GALLUP: Most Americans Taking Global Warming In Stride

By: E&P Staff

A new Gallup Poll reveals an “inconvenient truth” for advocates of taking a strong immediate position to halt global warming: Most of the American public is in no rush. While they are concerned, they see the problems a long way off — and few place global warming near the top of environmental priorities.

There is a partisan divide, however: More Democrats want faster action than most Republicans.

Gallup reports today that “only a small fraction of the public names global warming in unaided measures of perceived problems facing the nation or as a top government priority. Although a majority of Americans say they are at least fairly worried about global warming, the issue ranks near the bottom of other environmental issues rated.

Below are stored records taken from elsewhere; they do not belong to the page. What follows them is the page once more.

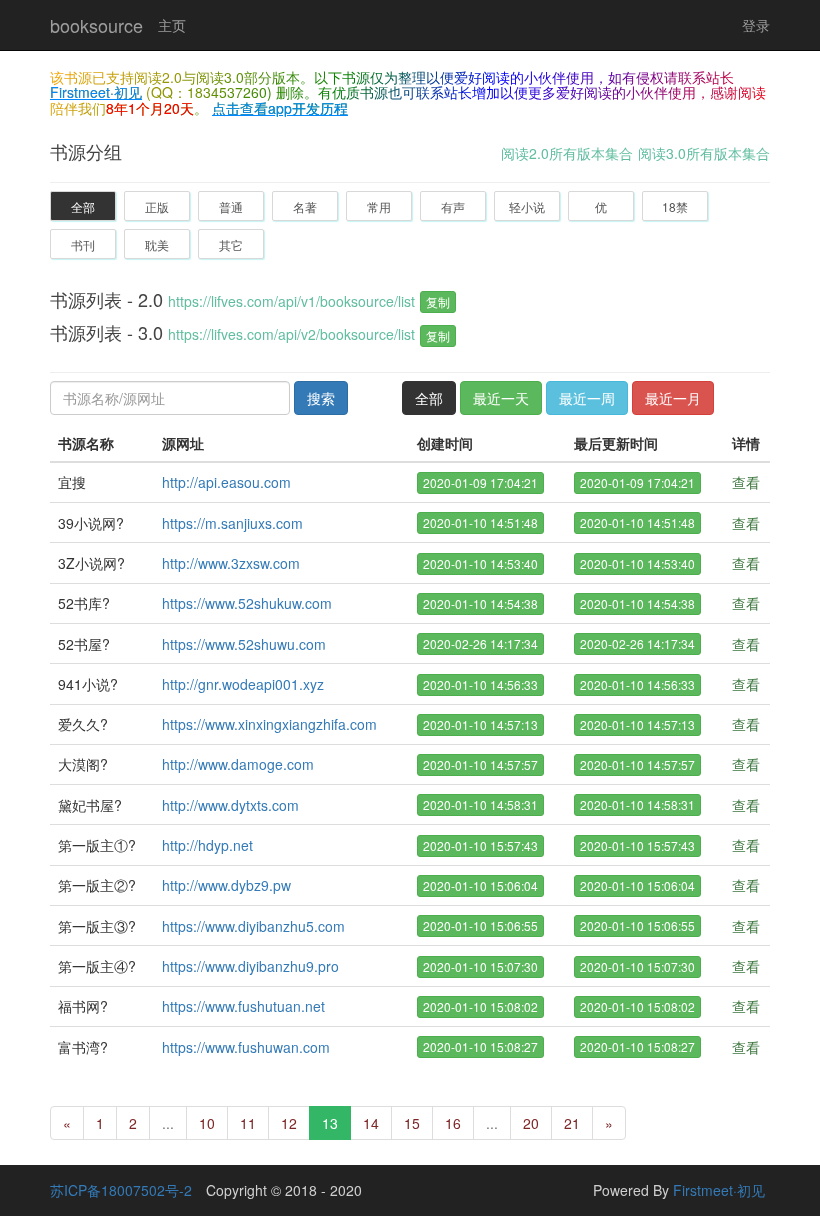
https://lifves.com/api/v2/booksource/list (291, 334)
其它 (231, 244)
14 (371, 1123)
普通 (231, 206)
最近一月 (673, 398)
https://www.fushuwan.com (246, 1047)
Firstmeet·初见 (96, 92)
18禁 (675, 206)
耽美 (157, 244)
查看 (746, 482)
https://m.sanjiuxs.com (232, 523)
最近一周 (587, 398)
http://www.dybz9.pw (226, 885)
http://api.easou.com (226, 482)
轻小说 (527, 206)
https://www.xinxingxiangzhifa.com (269, 724)
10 (207, 1123)
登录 (756, 25)
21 (572, 1123)
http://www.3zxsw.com (231, 563)
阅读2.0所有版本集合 (567, 153)
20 (531, 1123)
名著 (305, 206)
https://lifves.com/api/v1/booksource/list (291, 301)
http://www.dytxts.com (230, 805)
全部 (83, 206)
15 (412, 1123)
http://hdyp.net (207, 845)
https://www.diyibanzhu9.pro (250, 966)
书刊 (83, 244)
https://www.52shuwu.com (244, 644)
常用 (379, 206)
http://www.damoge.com (238, 764)
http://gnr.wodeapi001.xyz (243, 684)
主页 (172, 25)
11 (248, 1123)
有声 (453, 206)
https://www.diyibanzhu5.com (253, 926)
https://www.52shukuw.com (247, 603)
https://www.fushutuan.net (243, 1006)
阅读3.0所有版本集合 (704, 153)
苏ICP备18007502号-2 (121, 1190)
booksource (96, 25)
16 (453, 1123)
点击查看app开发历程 (280, 108)
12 (289, 1123)
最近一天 (501, 398)
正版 (157, 206)
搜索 (321, 398)
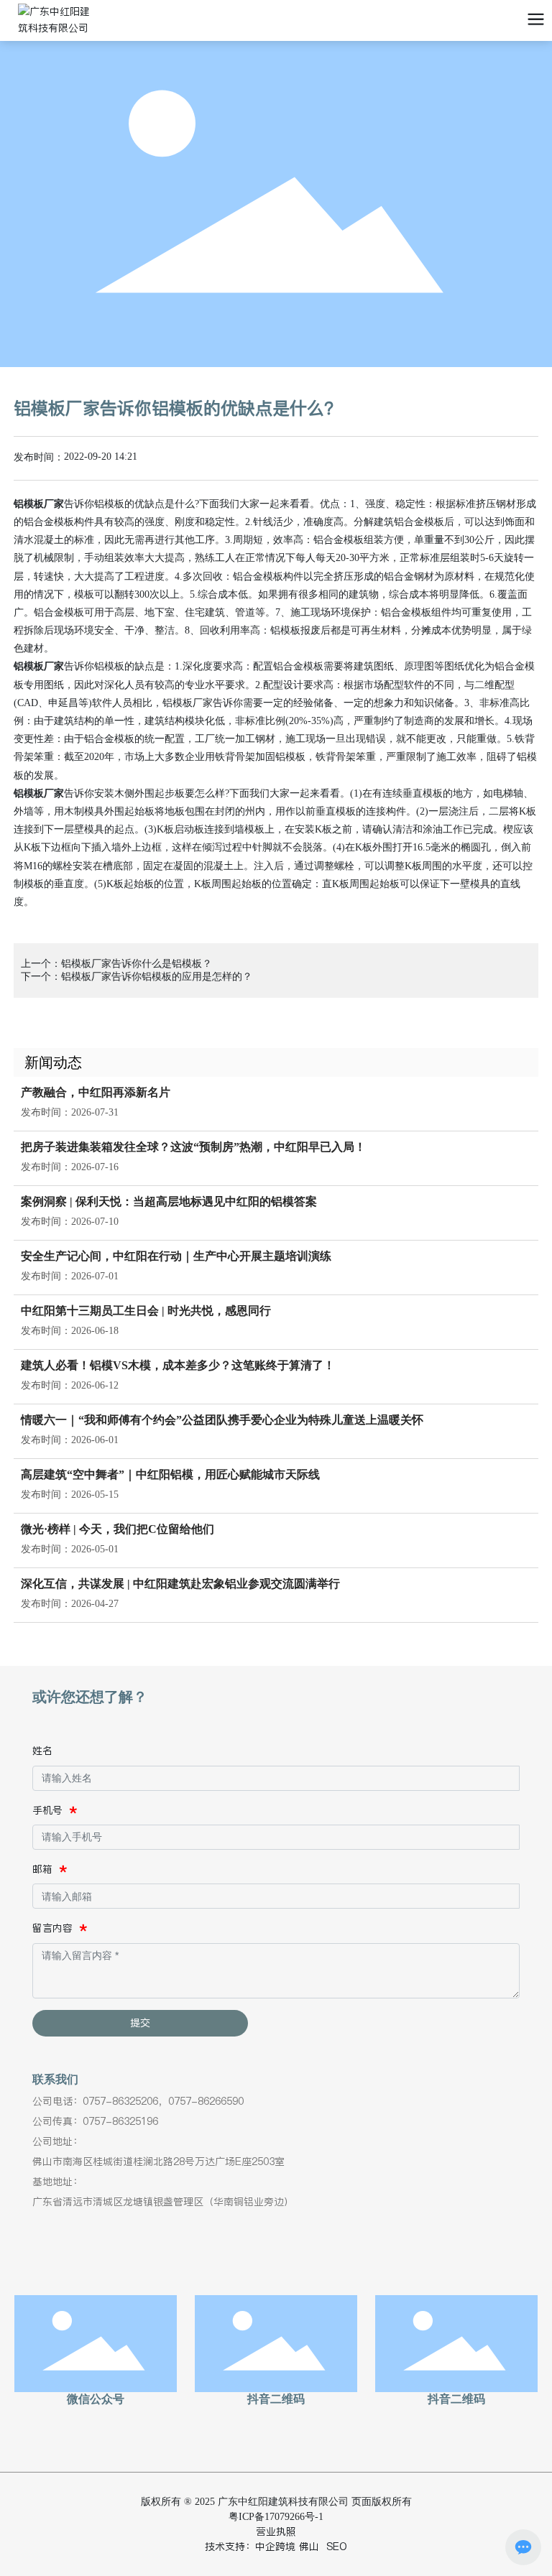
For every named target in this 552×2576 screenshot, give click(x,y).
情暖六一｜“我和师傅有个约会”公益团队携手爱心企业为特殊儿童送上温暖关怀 (222, 1420)
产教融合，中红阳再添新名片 (95, 1092)
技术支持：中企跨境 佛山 (262, 2546)
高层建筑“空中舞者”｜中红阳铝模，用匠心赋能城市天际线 (170, 1474)
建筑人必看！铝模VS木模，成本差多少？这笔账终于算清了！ (178, 1365)
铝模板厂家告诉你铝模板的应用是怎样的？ (156, 976)
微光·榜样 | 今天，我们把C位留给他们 (117, 1529)
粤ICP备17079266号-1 (276, 2516)
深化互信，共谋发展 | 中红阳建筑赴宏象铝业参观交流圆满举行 (180, 1583)
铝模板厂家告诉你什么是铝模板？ (136, 963)
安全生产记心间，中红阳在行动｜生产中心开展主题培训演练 (176, 1256)
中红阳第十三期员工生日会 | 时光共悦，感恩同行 (146, 1311)
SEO (336, 2546)
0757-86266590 (206, 2101)
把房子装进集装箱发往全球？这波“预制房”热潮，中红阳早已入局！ (193, 1147)
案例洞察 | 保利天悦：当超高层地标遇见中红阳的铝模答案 (169, 1201)
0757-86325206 (120, 2101)
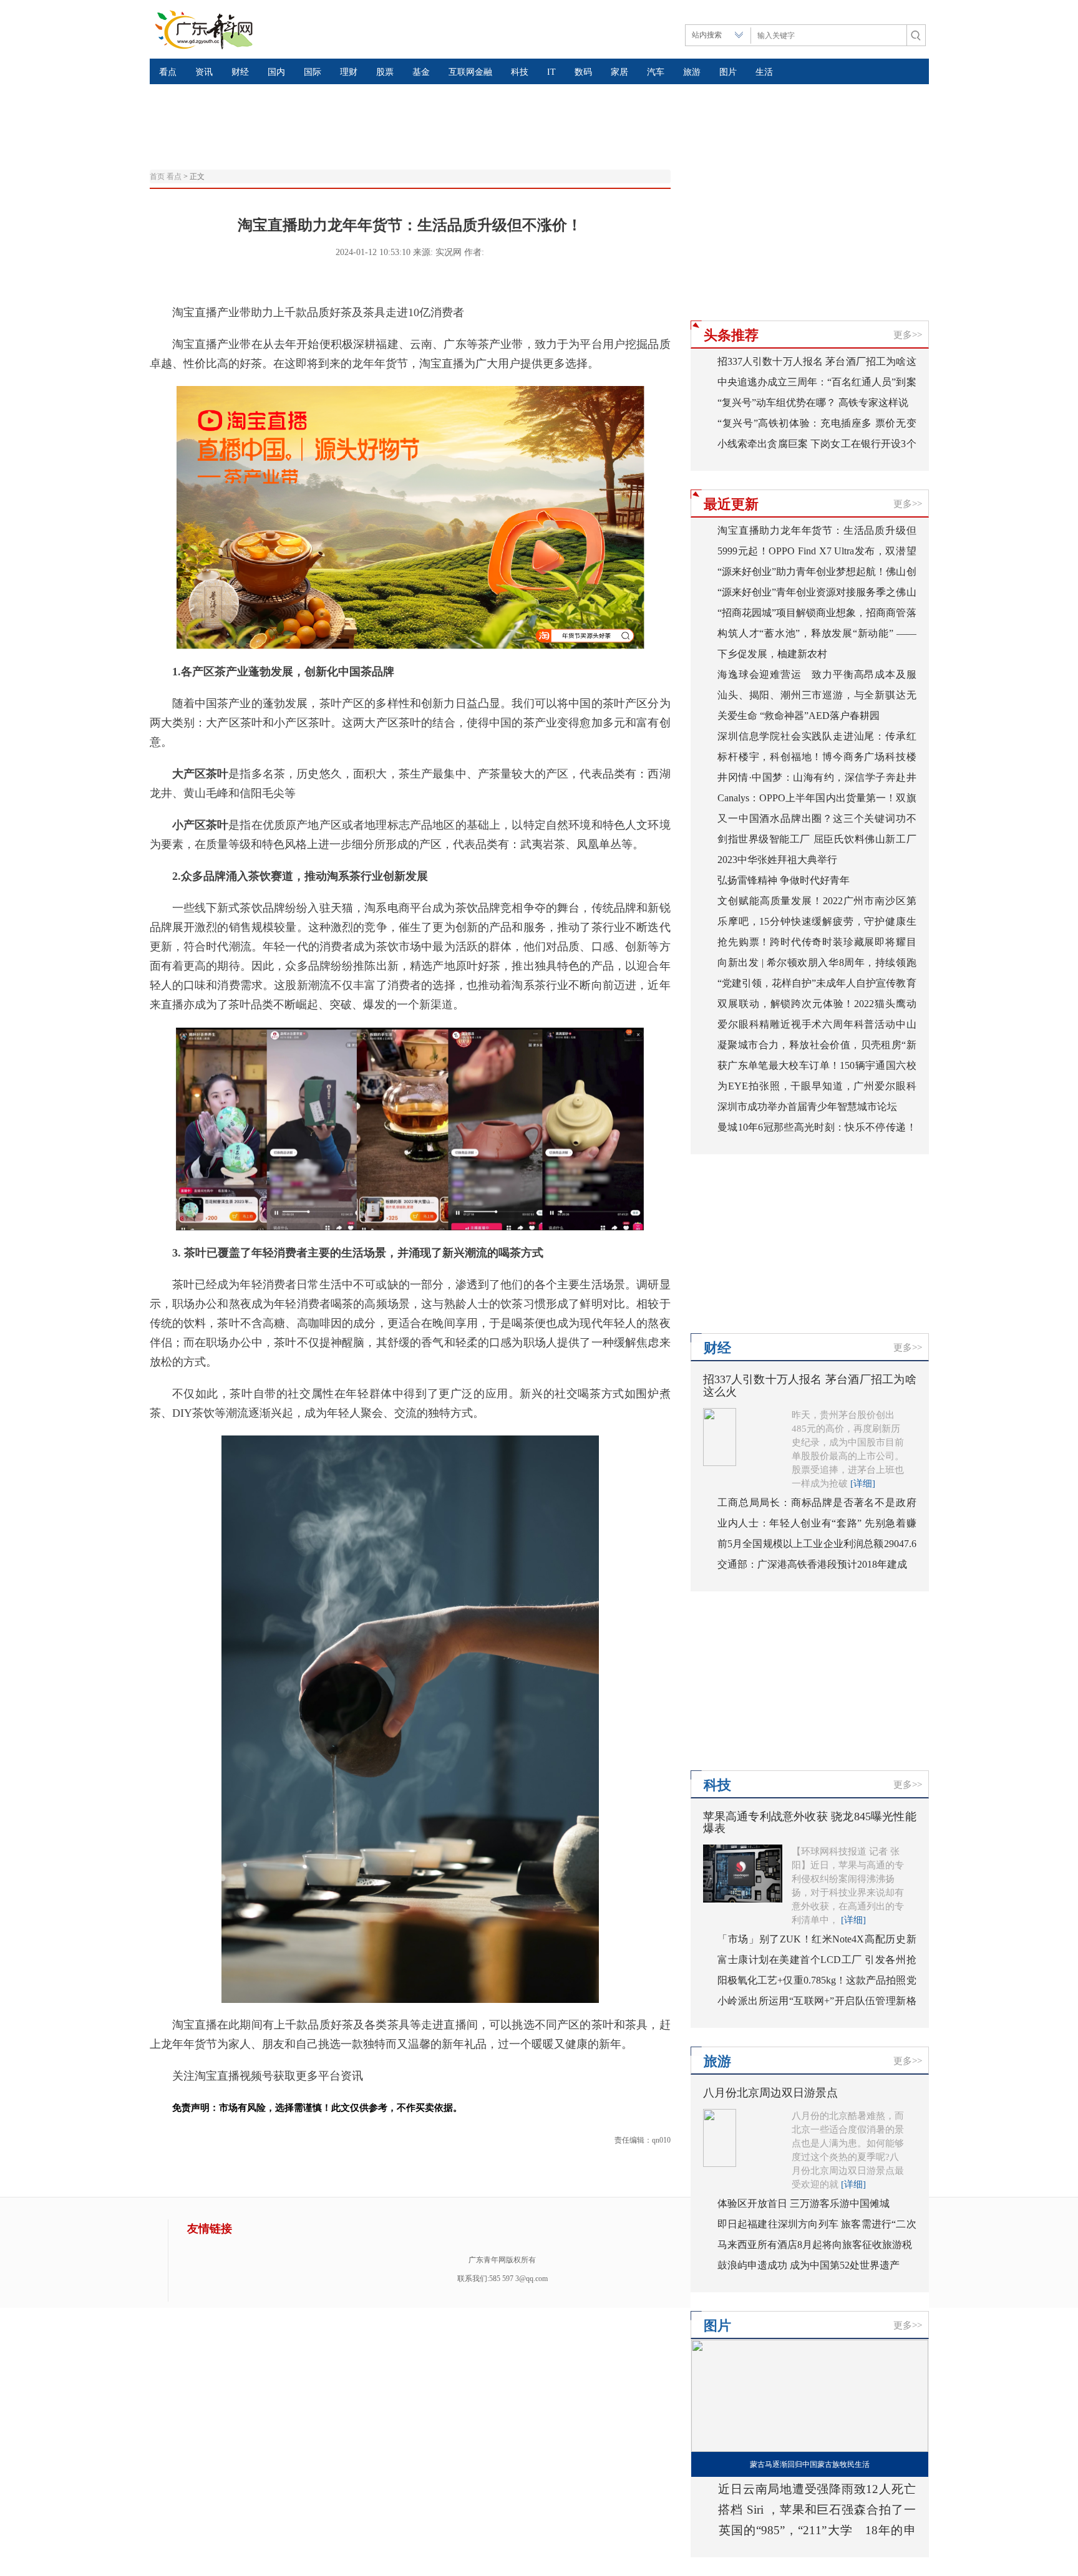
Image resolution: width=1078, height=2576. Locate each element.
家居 (619, 72)
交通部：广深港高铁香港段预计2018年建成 (812, 1564)
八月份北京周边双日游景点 (770, 2093)
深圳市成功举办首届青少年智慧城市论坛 (807, 1106)
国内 (276, 72)
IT (551, 72)
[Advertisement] (452, 115)
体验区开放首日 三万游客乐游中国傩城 (803, 2203)
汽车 (655, 72)
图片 (728, 72)
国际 (312, 72)
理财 (348, 72)
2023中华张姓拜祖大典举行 (777, 859)
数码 (583, 72)
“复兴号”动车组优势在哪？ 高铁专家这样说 (812, 402)
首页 (157, 176)
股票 (385, 72)
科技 (519, 72)
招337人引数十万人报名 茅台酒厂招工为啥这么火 (809, 1386)
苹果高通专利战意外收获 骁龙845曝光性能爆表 (809, 1823)
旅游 (692, 72)
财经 (240, 72)
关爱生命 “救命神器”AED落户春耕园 (798, 715)
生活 (764, 72)
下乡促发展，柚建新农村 (772, 654)
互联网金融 (470, 72)
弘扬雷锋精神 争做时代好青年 (783, 880)
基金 (421, 72)
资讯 (204, 72)
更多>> (907, 335)
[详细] (862, 1483)
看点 (168, 72)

“One answer could be that, while Americans say they are worried about global warming, they also believe the worst manifestations of the problem are a long way off.”

Gallup asked respondents to rate how much they worry about seven different possible effects of global warming, and now relates: “Generally speaking, not much more than one-third of Americans are ‘very worried’ about any of the seven effects of global warming measured in the survey; however, a solid majority are at least ‘somewhat worried’ about nearly all of them.”

At the bottom of the list: 2 out of 3 are not very worried that human life will cease.

The most common concerns: the worsening of weather events such as hurricanes, flooding, and droughts, as well as rising ocean levels swamping coastal areas.

A solid majority of Democrats say they are very, or somewhat, worried about all seven items. At least half of independents worry about six of the seven. No more than 49% of Republicans are worried about ANY of them.

The national poll of 1,018 adults was carried out in late February.